> **GOAL OF THE EXERCISE**
Reduce the material below to its lines containing "agent".

> **PROVIDED INFORMATION**
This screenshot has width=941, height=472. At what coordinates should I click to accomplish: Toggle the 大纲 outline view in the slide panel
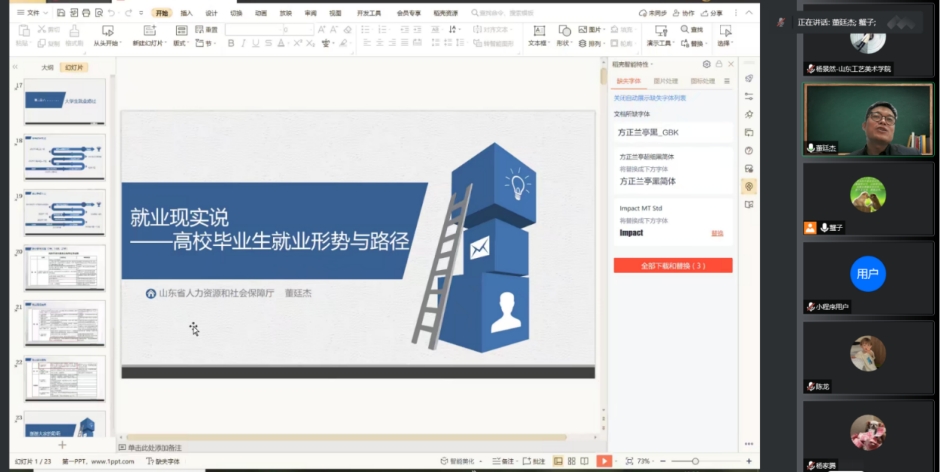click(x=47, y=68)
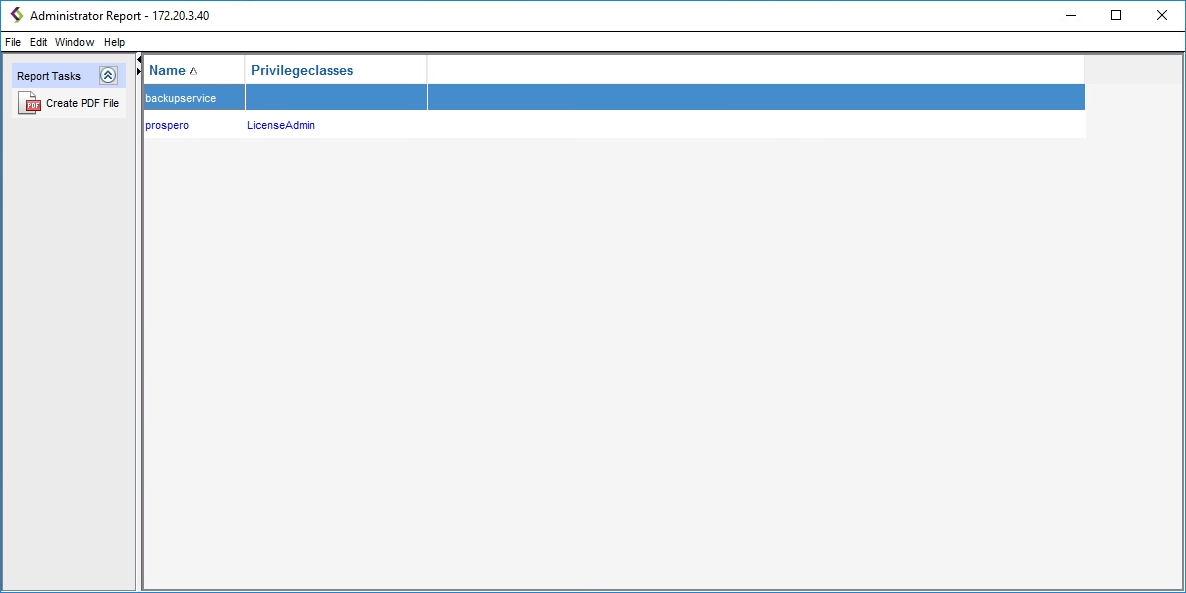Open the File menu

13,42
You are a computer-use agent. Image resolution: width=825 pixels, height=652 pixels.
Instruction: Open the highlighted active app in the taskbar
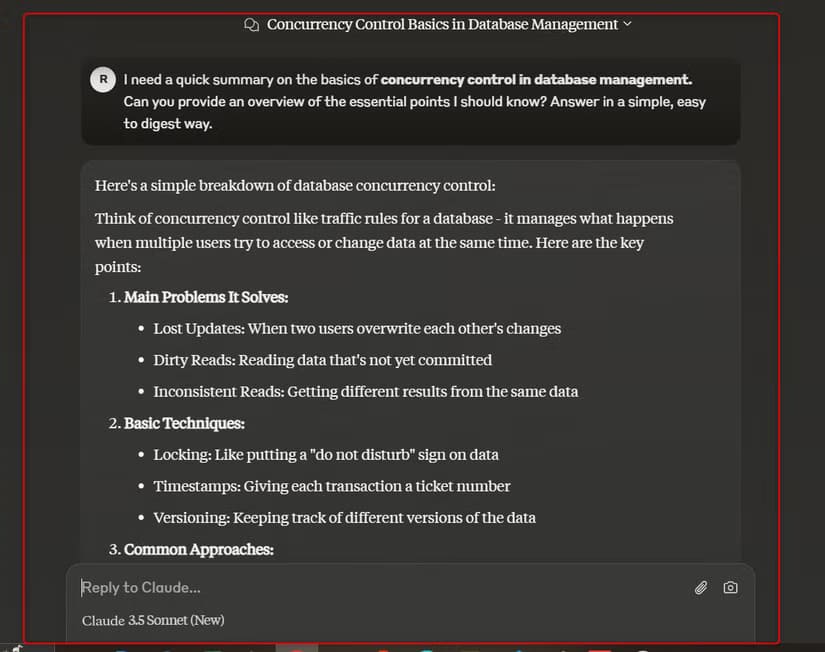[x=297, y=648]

--

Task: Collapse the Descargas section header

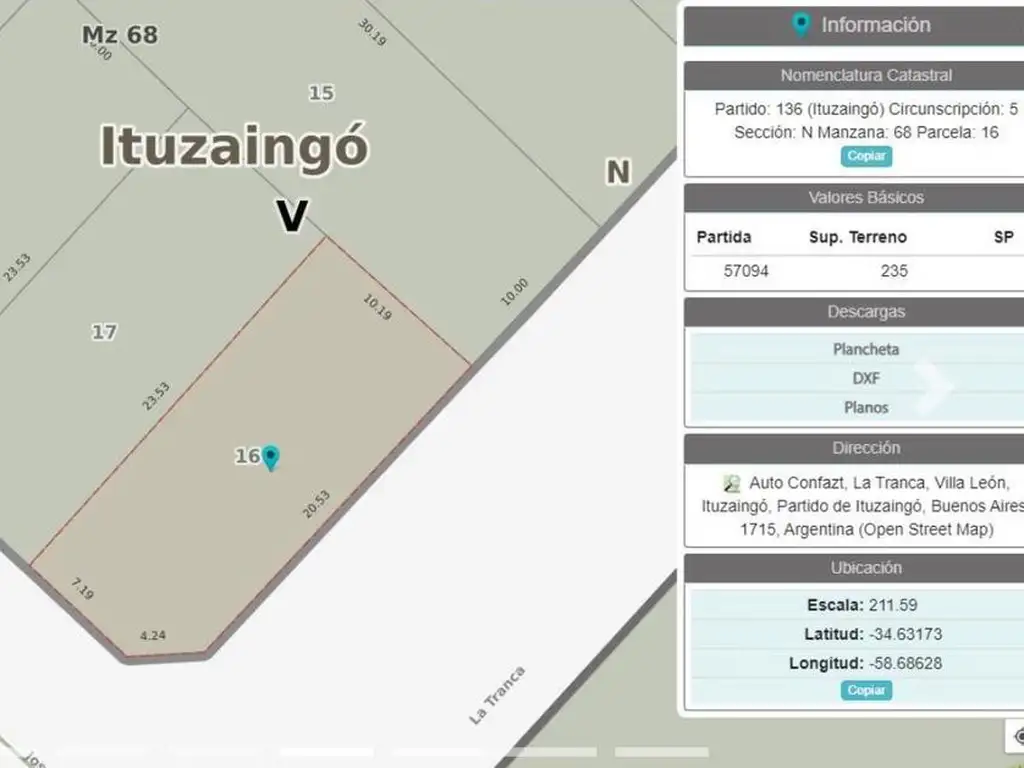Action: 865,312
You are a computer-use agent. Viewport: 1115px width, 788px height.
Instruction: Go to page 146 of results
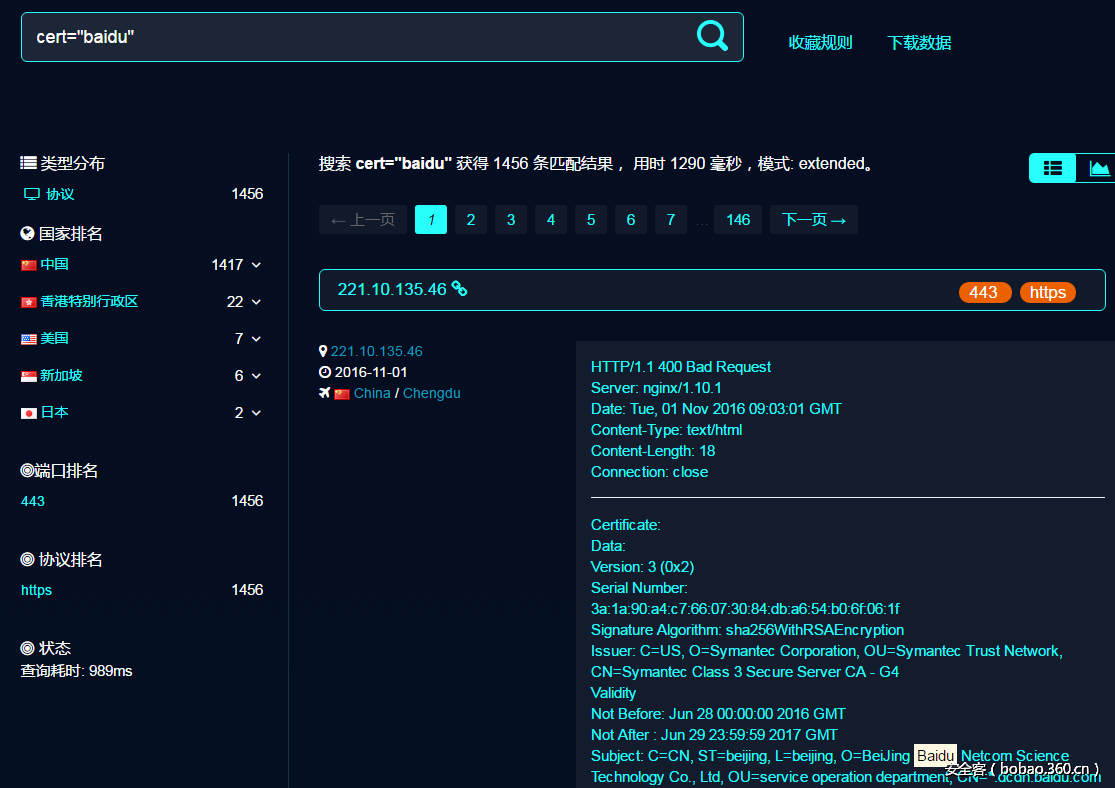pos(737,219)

> **SOLUTION TO THIS EXERCISE**
You are a computer-use agent. Image resolution: width=825 pixels, height=652 pixels.
You are a computer-use agent. Viewport: 1115px width, 788px height.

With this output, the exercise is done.